Provided records:
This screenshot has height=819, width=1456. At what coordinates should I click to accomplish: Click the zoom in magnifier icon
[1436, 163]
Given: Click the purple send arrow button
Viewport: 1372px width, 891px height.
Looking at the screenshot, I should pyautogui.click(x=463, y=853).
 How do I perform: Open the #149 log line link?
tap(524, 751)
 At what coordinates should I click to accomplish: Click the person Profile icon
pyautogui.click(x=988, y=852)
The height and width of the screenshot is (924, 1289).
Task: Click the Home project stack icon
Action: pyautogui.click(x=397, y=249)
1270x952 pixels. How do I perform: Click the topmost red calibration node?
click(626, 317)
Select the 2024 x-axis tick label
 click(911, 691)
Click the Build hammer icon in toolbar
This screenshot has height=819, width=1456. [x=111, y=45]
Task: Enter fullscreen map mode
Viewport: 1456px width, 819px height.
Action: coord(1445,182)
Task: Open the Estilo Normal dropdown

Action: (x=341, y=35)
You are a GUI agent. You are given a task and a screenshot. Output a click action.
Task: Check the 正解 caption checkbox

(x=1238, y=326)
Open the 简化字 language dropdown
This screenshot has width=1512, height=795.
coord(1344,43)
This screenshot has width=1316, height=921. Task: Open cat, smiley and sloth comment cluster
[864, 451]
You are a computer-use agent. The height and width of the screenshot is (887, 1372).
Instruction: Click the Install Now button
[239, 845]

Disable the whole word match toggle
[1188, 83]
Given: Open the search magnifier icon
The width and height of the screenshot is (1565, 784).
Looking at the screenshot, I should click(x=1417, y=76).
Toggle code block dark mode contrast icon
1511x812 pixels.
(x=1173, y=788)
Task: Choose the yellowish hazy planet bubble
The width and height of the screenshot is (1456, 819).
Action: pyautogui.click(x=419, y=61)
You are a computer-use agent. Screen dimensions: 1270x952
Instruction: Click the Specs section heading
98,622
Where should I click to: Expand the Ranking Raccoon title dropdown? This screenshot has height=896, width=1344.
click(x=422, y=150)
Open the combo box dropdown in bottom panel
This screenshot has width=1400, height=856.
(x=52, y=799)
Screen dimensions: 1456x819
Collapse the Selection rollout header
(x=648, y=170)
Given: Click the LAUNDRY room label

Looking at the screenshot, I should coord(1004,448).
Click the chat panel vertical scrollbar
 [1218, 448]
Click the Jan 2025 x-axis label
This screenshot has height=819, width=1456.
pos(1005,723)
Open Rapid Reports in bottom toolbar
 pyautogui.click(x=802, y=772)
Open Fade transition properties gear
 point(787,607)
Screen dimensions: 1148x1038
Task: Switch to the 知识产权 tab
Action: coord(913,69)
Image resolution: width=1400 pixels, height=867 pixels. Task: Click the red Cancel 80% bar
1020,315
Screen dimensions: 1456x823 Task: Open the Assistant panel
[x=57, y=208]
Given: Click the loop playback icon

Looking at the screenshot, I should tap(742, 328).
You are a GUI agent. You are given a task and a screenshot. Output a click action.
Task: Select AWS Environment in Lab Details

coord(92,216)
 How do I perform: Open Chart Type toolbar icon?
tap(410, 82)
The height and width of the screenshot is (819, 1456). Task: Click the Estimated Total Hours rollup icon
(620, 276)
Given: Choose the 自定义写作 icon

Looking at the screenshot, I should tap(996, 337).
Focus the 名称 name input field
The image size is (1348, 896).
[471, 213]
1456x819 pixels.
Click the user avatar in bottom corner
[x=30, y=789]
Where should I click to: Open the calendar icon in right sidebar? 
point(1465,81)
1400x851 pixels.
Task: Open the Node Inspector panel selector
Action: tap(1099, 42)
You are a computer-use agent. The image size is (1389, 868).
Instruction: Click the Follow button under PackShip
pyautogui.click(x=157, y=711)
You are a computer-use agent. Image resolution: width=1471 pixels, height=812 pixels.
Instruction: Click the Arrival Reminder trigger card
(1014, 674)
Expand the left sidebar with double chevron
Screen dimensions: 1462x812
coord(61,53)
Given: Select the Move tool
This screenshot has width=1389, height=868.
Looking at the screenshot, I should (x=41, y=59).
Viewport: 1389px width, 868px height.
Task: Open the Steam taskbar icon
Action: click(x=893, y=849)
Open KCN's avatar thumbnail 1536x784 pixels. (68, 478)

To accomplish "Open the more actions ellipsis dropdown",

Activity:
The data must be printed verbatim, line by line.

Result of this task:
This screenshot has height=819, width=1456. At what coordinates should I click to accomplish: Click the zoom in magnifier icon
[1436, 163]
Given: Click the purple send arrow button
Viewport: 1372px width, 891px height.
Looking at the screenshot, I should pyautogui.click(x=463, y=853).
 How do I perform: Open the #149 log line link?
tap(524, 751)
 At what coordinates should I click to accomplish: Click the person Profile icon
pyautogui.click(x=988, y=852)
The height and width of the screenshot is (924, 1289).
Task: Click the Home project stack icon
Action: pyautogui.click(x=397, y=249)
1270x952 pixels. How do I perform: Click the topmost red calibration node?
click(626, 317)
Select the 2024 x-axis tick label
 click(911, 691)
Click the Build hammer icon in toolbar
This screenshot has height=819, width=1456. [x=111, y=45]
Task: Enter fullscreen map mode
Viewport: 1456px width, 819px height.
Action: coord(1445,182)
Task: Open the Estilo Normal dropdown

Action: (x=341, y=35)
You are a GUI agent. You are given a task and a screenshot. Output a click action.
Task: Check the 正解 caption checkbox

(x=1238, y=326)
Open the 简化字 language dropdown
This screenshot has width=1512, height=795.
coord(1344,43)
This screenshot has width=1316, height=921. Task: Open cat, smiley and sloth comment cluster
[864, 451]
You are a computer-use agent. The height and width of the screenshot is (887, 1372).
Instruction: Click the Install Now button
[239, 845]

Disable the whole word match toggle
[1188, 83]
Given: Open the search magnifier icon
The width and height of the screenshot is (1565, 784).
Looking at the screenshot, I should click(x=1417, y=76).
Toggle code block dark mode contrast icon
1511x812 pixels.
(x=1173, y=788)
Task: Choose the yellowish hazy planet bubble
The width and height of the screenshot is (1456, 819).
Action: pyautogui.click(x=419, y=61)
You are a computer-use agent. Screen dimensions: 1270x952
Instruction: Click the Specs section heading
98,622
Where should I click to: Expand the Ranking Raccoon title dropdown? This screenshot has height=896, width=1344.
click(x=422, y=150)
Open the combo box dropdown in bottom panel
This screenshot has width=1400, height=856.
(x=52, y=799)
Screen dimensions: 1456x819
Collapse the Selection rollout header
(x=648, y=170)
Given: Click the LAUNDRY room label

Looking at the screenshot, I should coord(1004,448).
Click the chat panel vertical scrollbar
 [1218, 448]
Click the Jan 2025 x-axis label
This screenshot has height=819, width=1456.
pos(1005,723)
Open Rapid Reports in bottom toolbar
 pyautogui.click(x=802, y=772)
Open Fade transition properties gear
 point(787,607)
Screen dimensions: 1148x1038
Task: Switch to the 知识产权 tab
Action: coord(913,69)
Image resolution: width=1400 pixels, height=867 pixels. Task: Click the red Cancel 80% bar
1020,315
Screen dimensions: 1456x823 Task: Open the Assistant panel
[x=57, y=208]
Given: Click the loop playback icon

Looking at the screenshot, I should tap(742, 328).
You are a GUI agent. You are given a task and a screenshot. Output a click action.
Task: Select AWS Environment in Lab Details

coord(92,216)
 How do I perform: Open Chart Type toolbar icon?
tap(410, 82)
The height and width of the screenshot is (819, 1456). Task: Click the Estimated Total Hours rollup icon
(620, 276)
Given: Choose the 自定义写作 icon

Looking at the screenshot, I should tap(996, 337).
Focus the 名称 name input field
The image size is (1348, 896).
[471, 213]
1456x819 pixels.
Click the user avatar in bottom corner
[x=30, y=789]
Where should I click to: Open the calendar icon in right sidebar? 
point(1465,81)
1400x851 pixels.
Task: Open the Node Inspector panel selector
Action: tap(1099, 42)
You are a computer-use agent. The image size is (1389, 868).
Instruction: Click the Follow button under PackShip
pyautogui.click(x=157, y=711)
You are a computer-use agent. Image resolution: width=1471 pixels, height=812 pixels.
Instruction: Click the Arrival Reminder trigger card
(1014, 674)
Expand the left sidebar with double chevron
Screen dimensions: 1462x812
coord(61,53)
Given: Select the Move tool
This screenshot has width=1389, height=868.
Looking at the screenshot, I should (x=41, y=59).
Viewport: 1389px width, 868px height.
Task: Open the Steam taskbar icon
Action: click(x=893, y=849)
Open KCN's avatar thumbnail 1536x784 pixels. (68, 478)

To accomplish "Open the more actions ellipsis dropdown",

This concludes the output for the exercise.